Panel gets static on how to develop first responder system

Some local jurisdictions worry nationwide communications network would interfere with their systems.

A House Homeland Security subcommittee Tuesday heard widespread agreement on the need for a nationwide communications system that will allow local, state and national first-responders to share information swiftly and seamlessly with each other in an emergency. But the panel heard considerable disagreement on how to achieve that.

Comment on this article in The Forum.The biggest gap appeared between the FCC and the Homeland Security Department, which are committed to developing a government-commercial partnership to build the system, and officials from well-resourced local jurisdictions and others who are concerned that the proposed network would interfere with their systems.

House Homeland Security Chairman Bennie Thompson, Emergency Preparedness Subcommittee Chairman Henry Cuellar, D-Texas, and ranking member Charles Dent, R-Pa., appeared skeptical that the national proposal would serve their more rural constituencies.

FCC had tried to auction off part of the 700 megahertz spectrum to a commercial entity to obtain the funds and the expertise to develop the public sector emergency communications network alongside the private system. But the sole bid came in at about half the $1.33 billion minimum the commission set.

Derek Poarch, chief of the FCC Homeland Security Bureau, said the commission was preparing a draft proposal for a second auction, which he believed would be more attractive to the commercial sector.

That proposal would lower the threshold bid to $750 million, allow firms to bid for regional coverage and would relax some of the technical requirements of the first offer, Poarch said. It also would extend the license for the spectrum from 10 to 15 years, he said.

The draft proposal is to be reviewed by the FCC Sept. 25.

Chris Essid, director of emergency communications at Homeland Security, supported the plan, calling it essential to the interoperability of first responders' communications.

Although Thompson expressed his support for the public-private partnership, he questioned Poarch and Essid on how the proposal would cover rural areas.

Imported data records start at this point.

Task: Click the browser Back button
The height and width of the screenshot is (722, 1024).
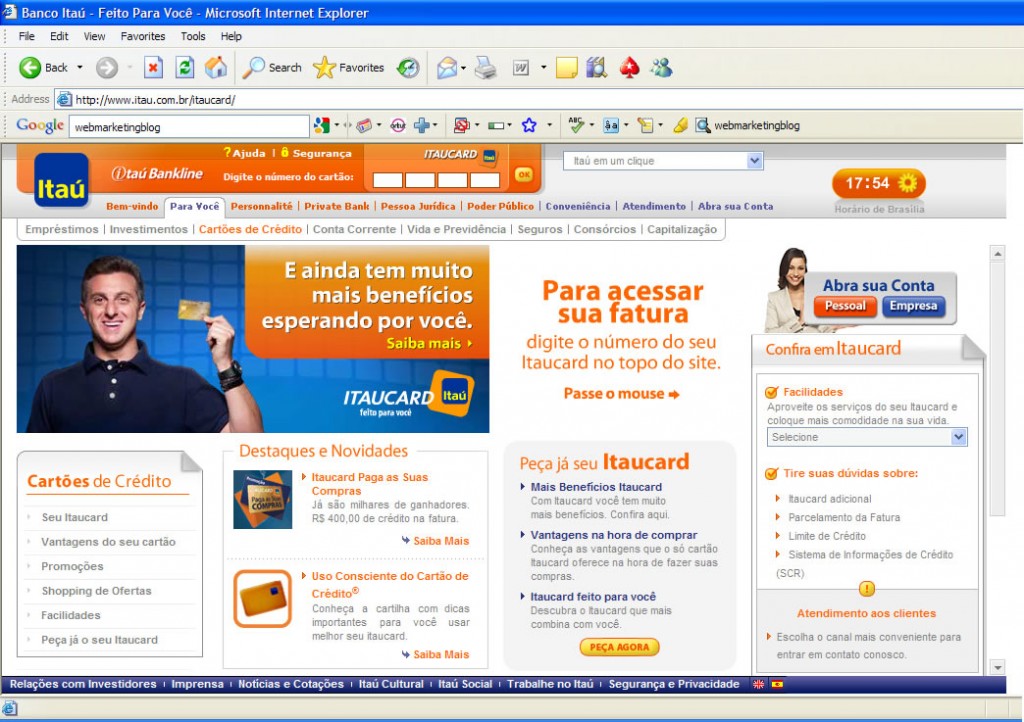Action: (x=44, y=67)
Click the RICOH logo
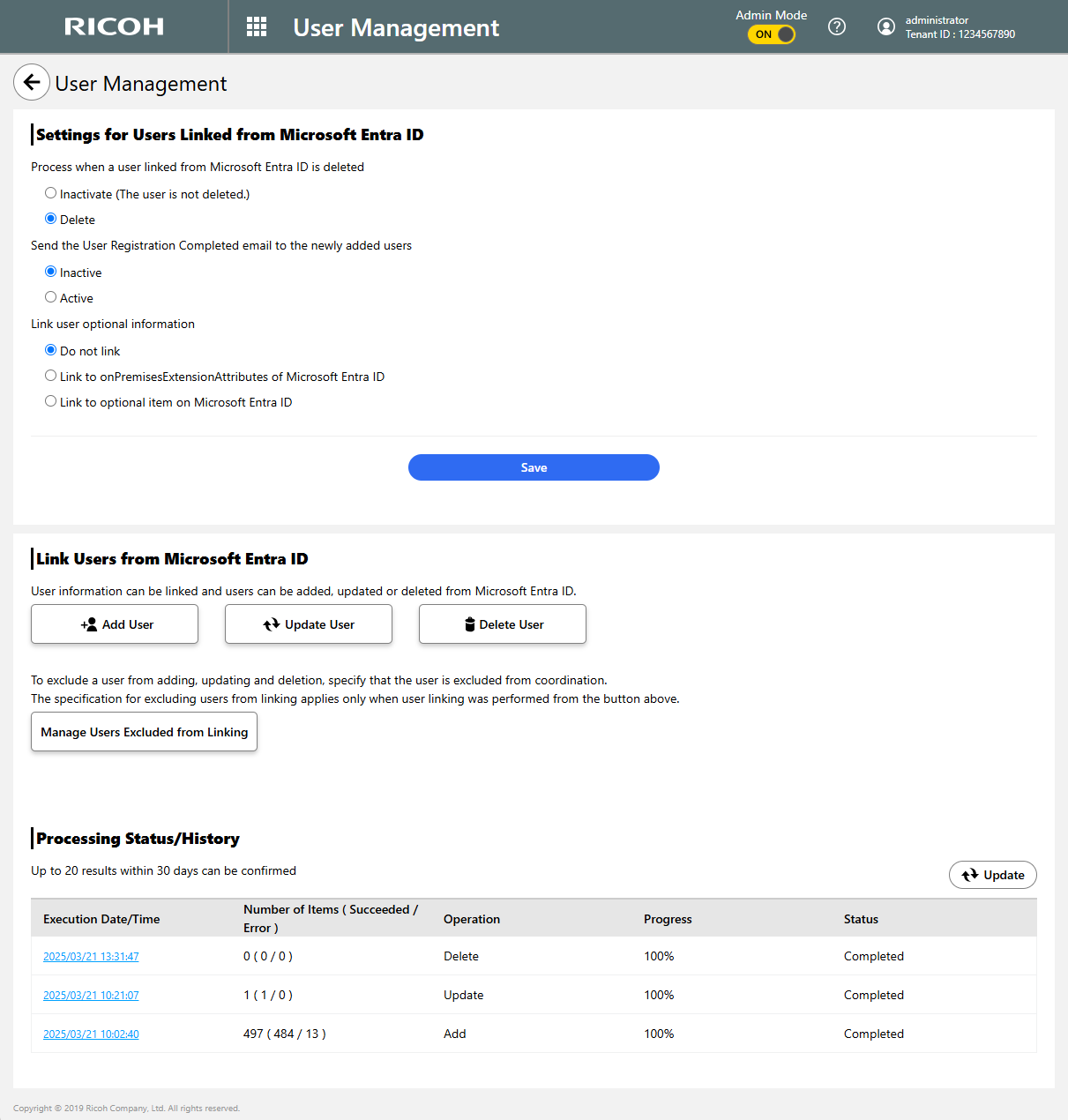The image size is (1068, 1120). (x=114, y=26)
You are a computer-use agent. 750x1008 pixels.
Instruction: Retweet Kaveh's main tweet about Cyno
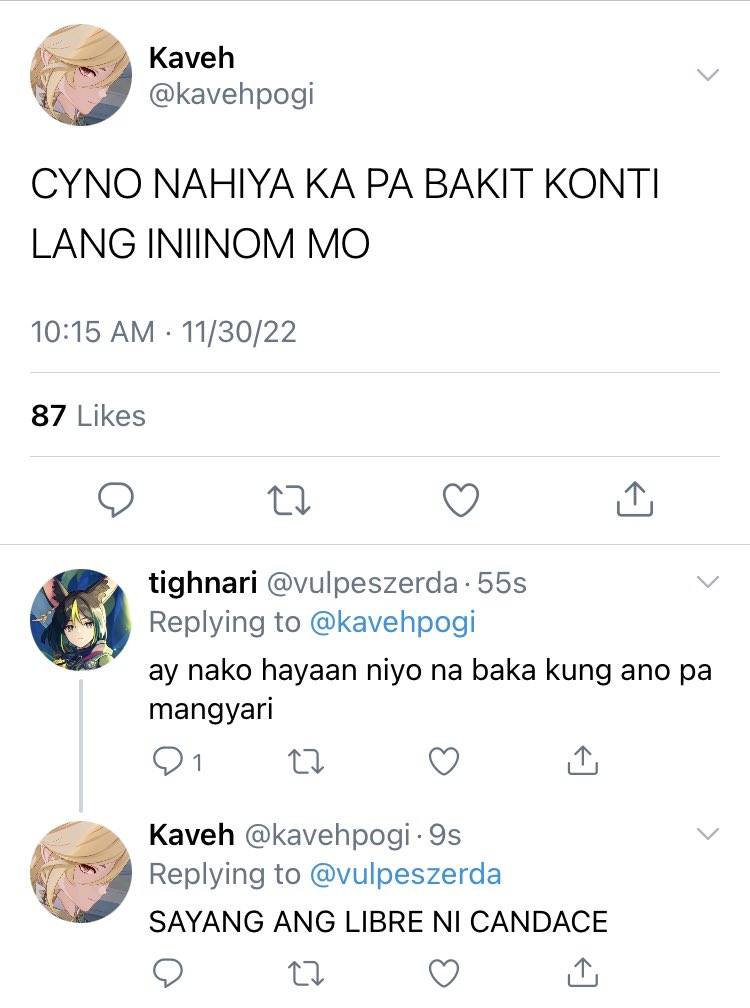pyautogui.click(x=289, y=501)
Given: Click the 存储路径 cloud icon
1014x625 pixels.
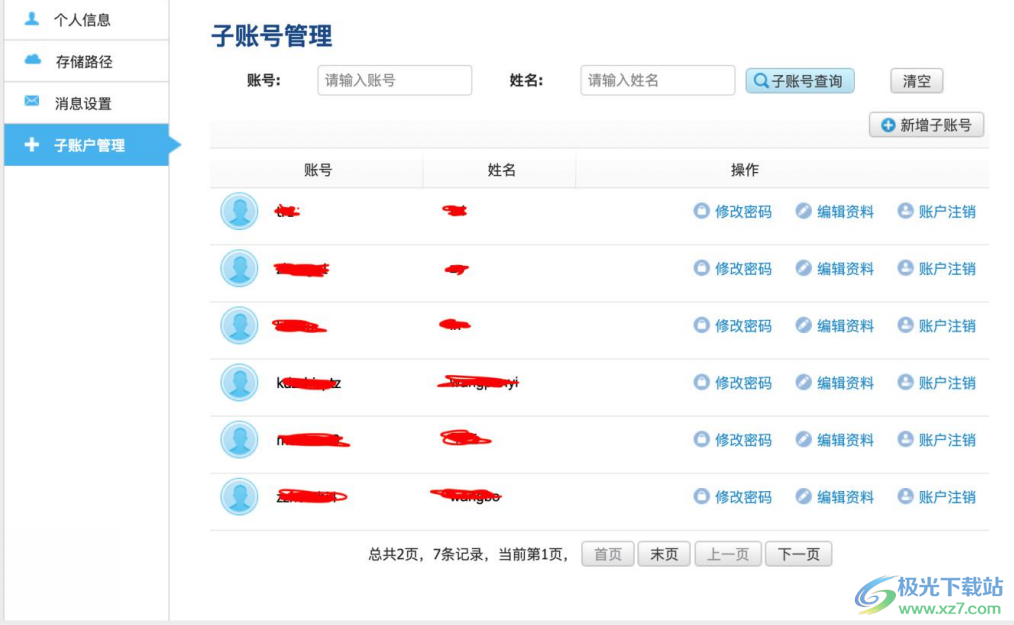Looking at the screenshot, I should pos(32,60).
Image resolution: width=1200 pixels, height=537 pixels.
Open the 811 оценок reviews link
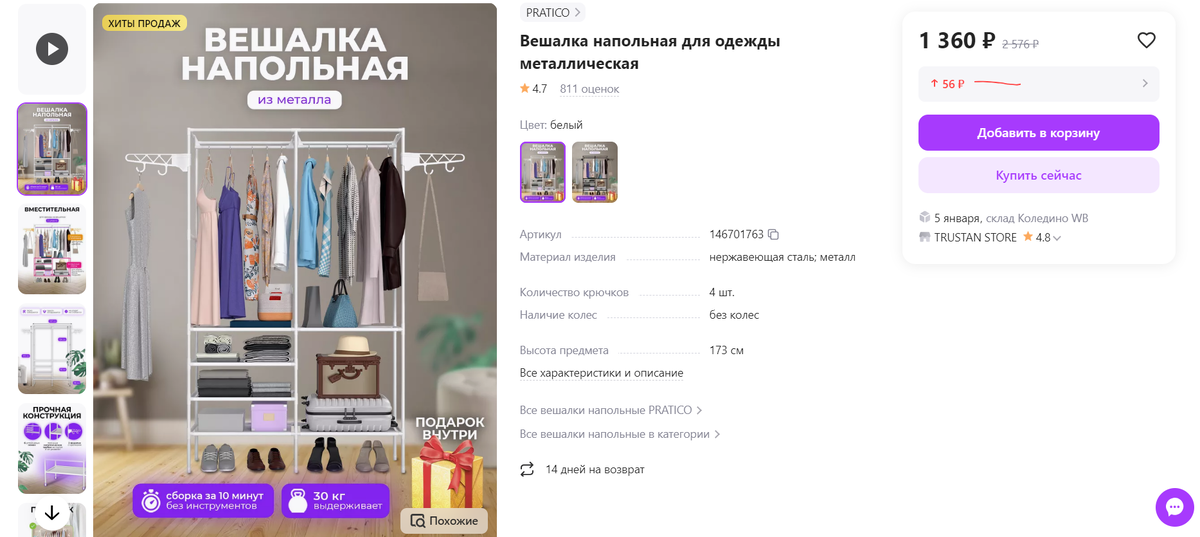(589, 89)
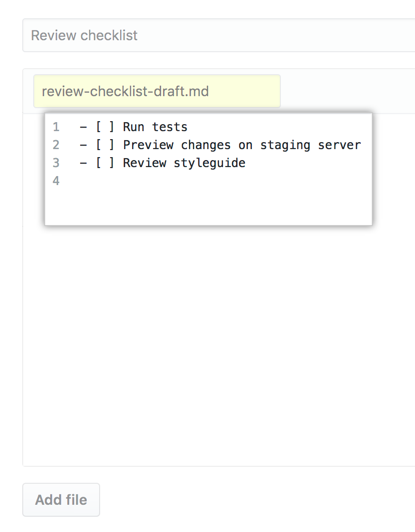Image resolution: width=415 pixels, height=532 pixels.
Task: Place cursor inside Run tests checkbox brackets
Action: 105,127
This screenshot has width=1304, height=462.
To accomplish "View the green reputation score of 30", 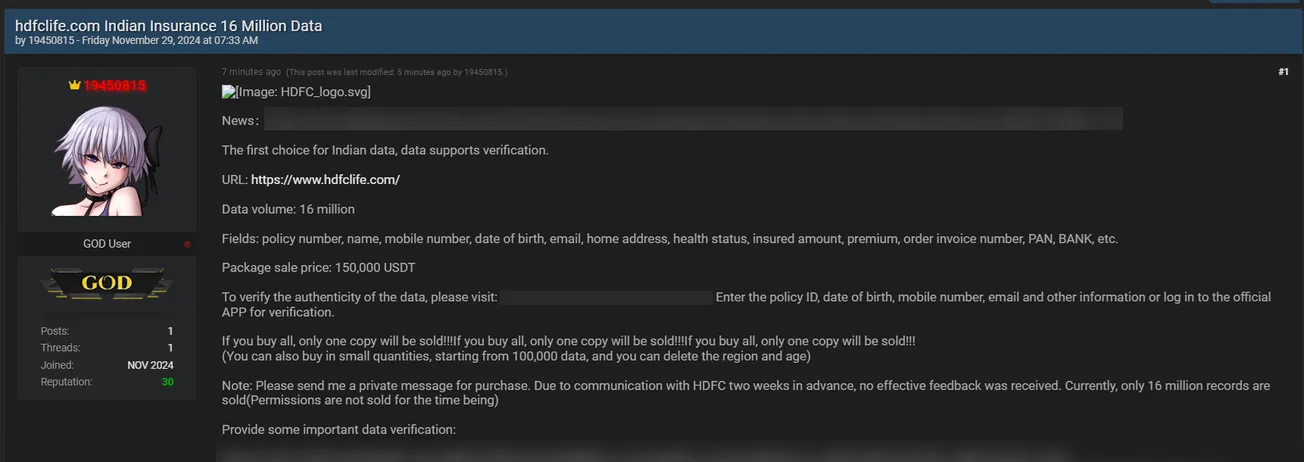I will [x=167, y=382].
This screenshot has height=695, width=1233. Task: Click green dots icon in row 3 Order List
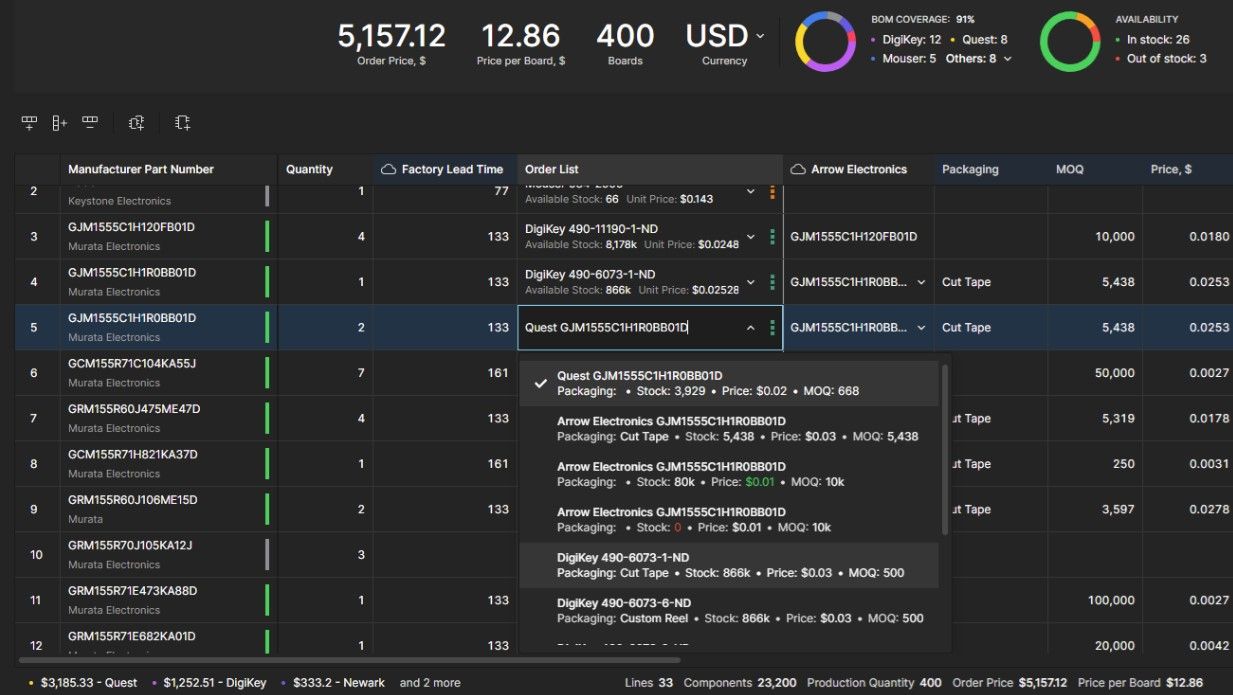772,237

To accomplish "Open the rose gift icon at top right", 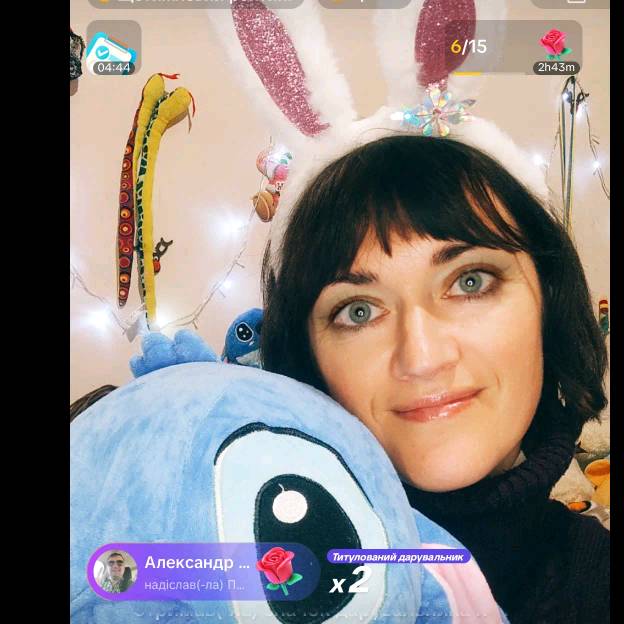I will (554, 43).
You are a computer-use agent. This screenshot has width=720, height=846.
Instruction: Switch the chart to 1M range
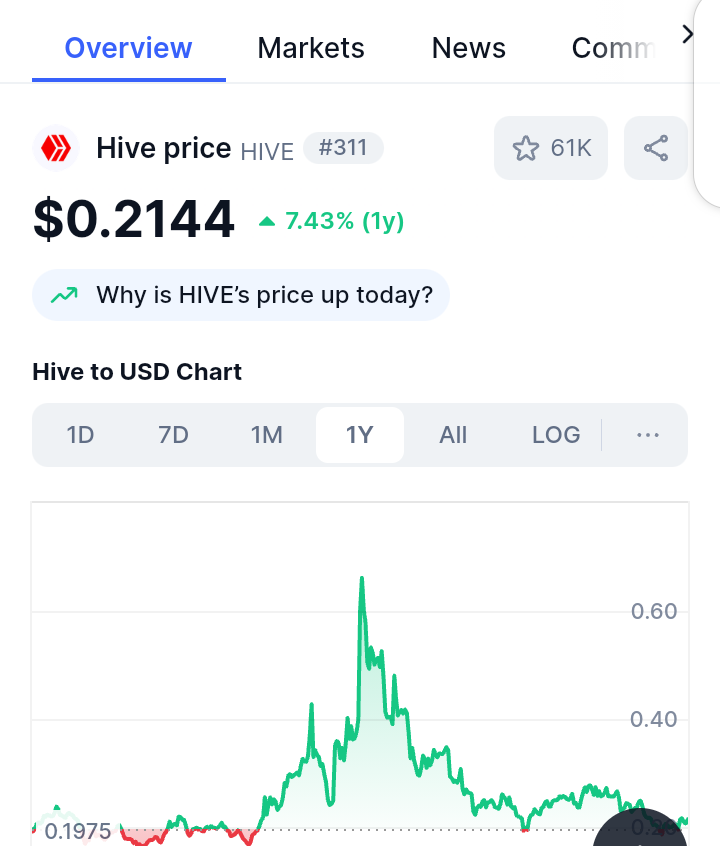tap(267, 435)
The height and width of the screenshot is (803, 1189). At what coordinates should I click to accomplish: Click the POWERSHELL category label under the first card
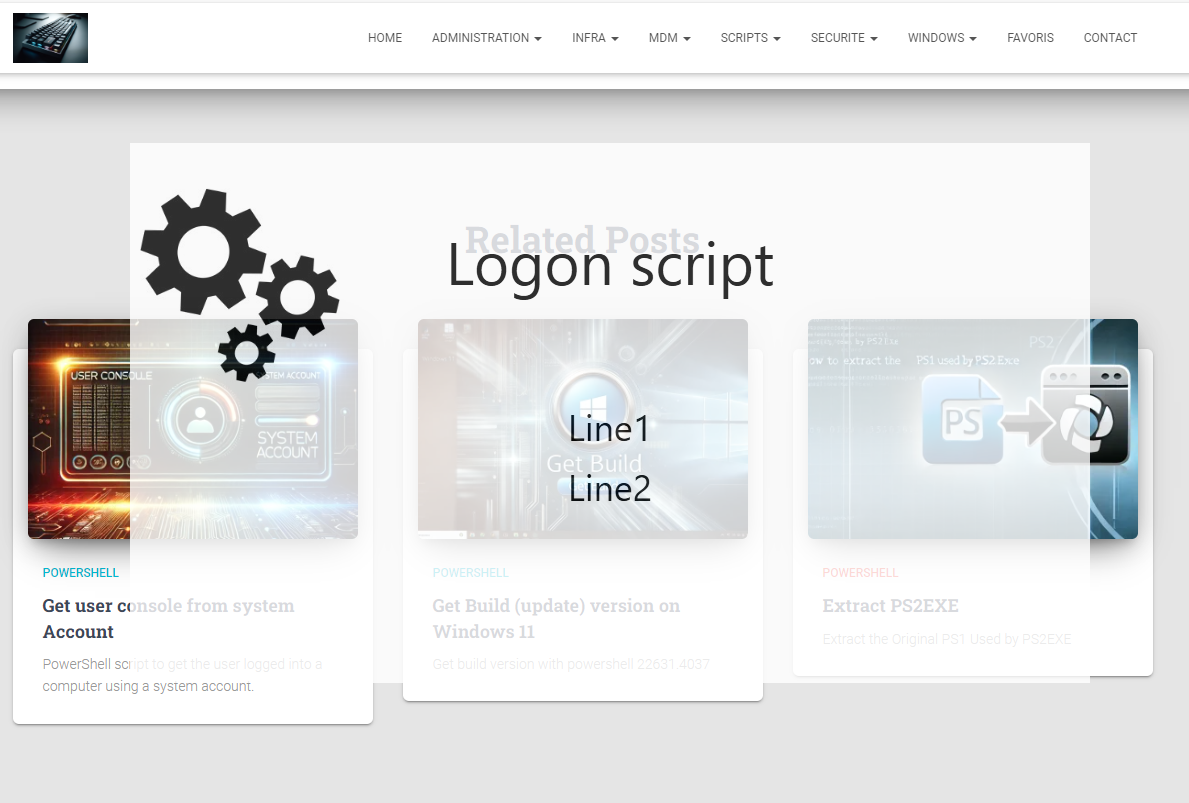pos(81,572)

Essid said the plan would require coverage for every county but acknowledged that coverage might come slower to thinly populated areas.

Cuellar questioned how the proposal would coordinate with existing local and regional emergency communications systems, and was assured the plan was not to replace current systems but to make them compatible with the national system.

Essid said it would be prohibitively expensive and too slow to replace all the existing radios, so the proposal was to create "a system of systems" integrating current and new equipment.

Poarch noted that current communications systems were designed mainly to handle voice but the new national technology would allow them to transmit video and data.

LeRoy Carlson, chairman of Cellular Communications, supported the proposal for bids for regional coverage, saying that was something his firm could handle.

But Charles Dowd, deputy chief of the New York City Police Department, and Robert LeGrande, the former chief technology officer for Washington, D.C., complained that the current FCC plan could disrupt their already well-established communications systems.

"The national model, in our view, will not work," Dowd said, adding that his view was shared by all the major cities he had talked to. He proposed allowing New York to use the 700 MHz spectrum to build its own broad band emergency communications system.

"What we're asking is, let's not rush into another auction to give away this best opportunity for a solution," Dowd said.